El parcialmente innoble oficio de los lustradores de zapatos en la India tiene una tradición inmemorial. Por generaciones, ya segmentada de la casta de los parias, pero a la par en pobreza y sacrificio de la de los asesinos marwaries, la casta de los lustradores ha nutrido el cuero de los zapatos y sandalias de locales y extranjeros en su pasaje por el subcontinente.
Se dice que los grandes maestros del oficio son dueños de un arte que permite la restitución, a través de polvos y cremas, de cualquier tipo de piel curtida o no. Se dice por ello que guardan el secreto de la eterna juventud. Es indudable, a través del registro de viajeros del siglo XVII que no emplean sobre sí mismos esos pigmentos y cremas y que huelen muy mal. Soy de la idea de que son inmortales, pero no individualmente, sino como colectivo.
En el siglo III antes de Cristo, el único que estuvo a la altura de Diógenes el cínico al dirigirle la palabra a Alejandro Magno fue un lustrador. En el siglo XIII durante la invasión musulmana, que dejaría como saldo una tradición conservadora y ese gran monumento a la incapacidad de amar que es el Taj Mahal, el sultán Mamluk ordenó a todos los poetas de Rajasthan que se convirtieran al Islam, se dedicaran a sacar brillo a zapatos o se perdieran en el desierto. Las protestas del gremio de los lustradores de zapatos fueron tan violentas, su inacción tan fatal para los fines del imperio Mughal (no sólo zapatos restauraban sino también arreos) que Mamluk tuvo que elegir entre suspender su predica evangelizadora o sacrificar su campaña en el este de Bengal. Los lustradores se creían poetas ya sin necesidad del uso de la palabra.
Y yo estaba escribiendo felizmente sobre el talento de los lustradores de zapatos en la India, de cómo lo atrapaban a uno como arenas movedizas, o con su canto de sirenas de "lustrada por 5 rupias", de con qué maestría sacaban los cordones y mezclaban polvitos hasta lograr el color exacto del calzado del cliente y muchas otras loas a los ejecutores de este oficio miserable, cuando cometí el error de leer una parte del borrador de mi postal a Tere, la muy leída madre de Moira P.

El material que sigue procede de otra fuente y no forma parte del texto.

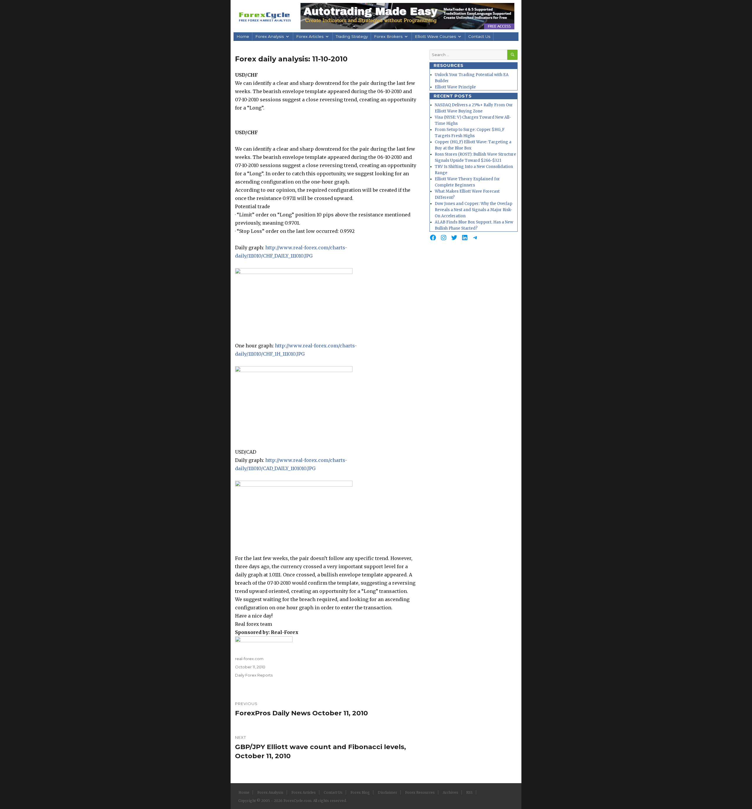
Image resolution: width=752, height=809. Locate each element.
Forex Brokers (388, 36)
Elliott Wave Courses (435, 36)
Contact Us (479, 36)
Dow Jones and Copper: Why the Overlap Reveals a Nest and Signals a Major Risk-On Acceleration (473, 209)
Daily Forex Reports (254, 675)
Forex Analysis (269, 36)
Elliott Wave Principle (455, 87)
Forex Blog (360, 792)
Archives (450, 792)
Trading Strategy (352, 36)
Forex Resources (420, 792)
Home (242, 36)
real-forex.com (249, 658)
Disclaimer (387, 792)
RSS (469, 792)
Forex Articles (309, 36)
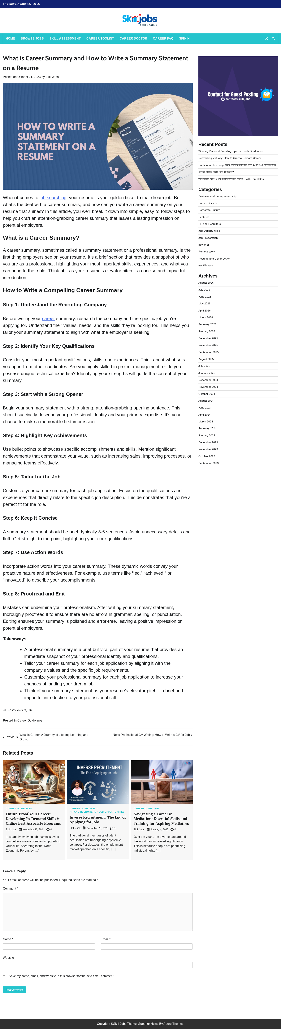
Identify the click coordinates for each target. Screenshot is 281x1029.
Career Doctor (133, 38)
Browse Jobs (32, 38)
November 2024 (208, 386)
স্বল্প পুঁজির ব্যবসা (206, 265)
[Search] (273, 38)
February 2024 (207, 428)
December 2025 (208, 338)
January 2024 (206, 435)
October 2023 (206, 456)
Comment (10, 888)
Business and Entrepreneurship (217, 196)
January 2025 (206, 373)
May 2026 (204, 303)
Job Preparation (208, 237)
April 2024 (204, 414)
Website (8, 957)
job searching (53, 197)
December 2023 (208, 442)
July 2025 (204, 365)
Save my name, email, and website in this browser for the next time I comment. (61, 976)
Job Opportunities (111, 812)
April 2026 (204, 310)
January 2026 (206, 331)
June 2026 (204, 296)
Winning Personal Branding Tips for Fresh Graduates (230, 151)
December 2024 (208, 379)
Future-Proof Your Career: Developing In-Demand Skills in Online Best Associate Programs (33, 818)
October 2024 (206, 393)
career (48, 318)
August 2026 (206, 282)
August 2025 (206, 359)
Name (8, 939)
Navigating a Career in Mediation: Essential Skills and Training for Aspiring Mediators (161, 818)
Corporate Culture (209, 209)
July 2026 (204, 289)
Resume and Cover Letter (214, 258)
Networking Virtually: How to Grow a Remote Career (229, 157)
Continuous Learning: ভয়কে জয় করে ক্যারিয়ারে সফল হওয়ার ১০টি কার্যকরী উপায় (237, 165)
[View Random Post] (267, 38)
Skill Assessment (65, 38)
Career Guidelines (29, 720)
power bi (203, 244)
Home (10, 38)
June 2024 (204, 407)
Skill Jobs (52, 76)
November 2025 (208, 345)
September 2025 (208, 352)
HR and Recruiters (83, 812)
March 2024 (205, 421)
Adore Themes (173, 1023)
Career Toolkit (100, 38)
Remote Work (206, 251)
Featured (204, 216)
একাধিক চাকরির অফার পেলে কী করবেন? (216, 171)
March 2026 (205, 317)
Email (105, 939)
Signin (184, 38)
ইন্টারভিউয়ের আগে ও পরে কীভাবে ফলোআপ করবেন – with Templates (231, 178)
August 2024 (206, 400)
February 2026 (207, 324)
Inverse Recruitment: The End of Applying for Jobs (98, 819)
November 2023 (208, 449)
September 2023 (208, 463)
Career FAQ (163, 38)
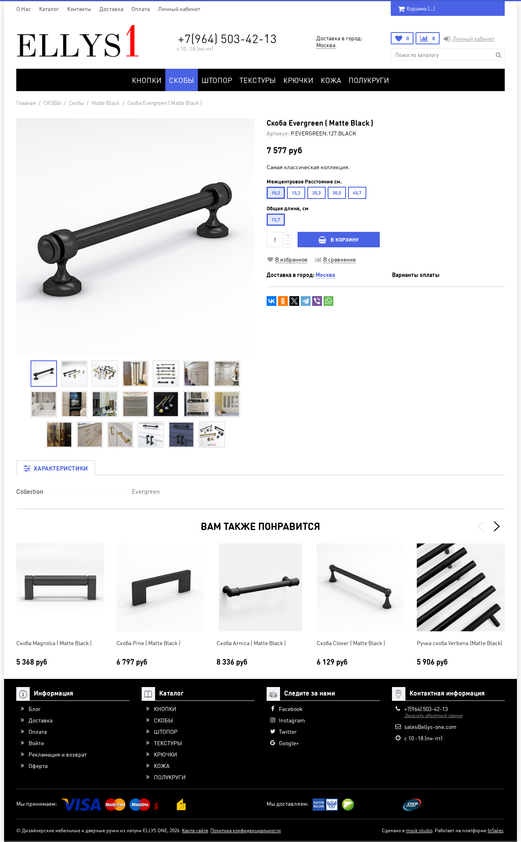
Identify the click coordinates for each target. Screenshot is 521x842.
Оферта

La observación fue inmediata: Pero esto es igual a un relato breve de Cortazar. No puede ser (dije yo) me hubiera dado cuenta, tan senil no estoy. ¿En dónde está publicada? Bueno, acaba de salir. Resulta que Cortazar tenía un baúl con borradores, un poco como el de Pessoa, en el cual se encontraron toda clase de textos inéditos. Entre ellos un cuaderno de notas de su viaje a India. ¿Tan parecido será? Ahí te lo busco así lo lees. Y ahi nomás lo leí. Y sí, era idéntico: mismas observaciones, misma situación, misma evolución emocional y reflexiva. Me ganó de mano por treinta años y casi publico antes que él. La única diferencia era la locación, Cortazar elige el Conaught Circle E y yo la Old Delhi Station.
Me sentí muy feliz de encontrarme con Cortazar de este lado de la pluma. Eso sí, no tuve el coraje de terminar mi postal.
Nobleza obliga, Shine, shine, shoe-shine boy es mucho mejor de lo que yo había hecho.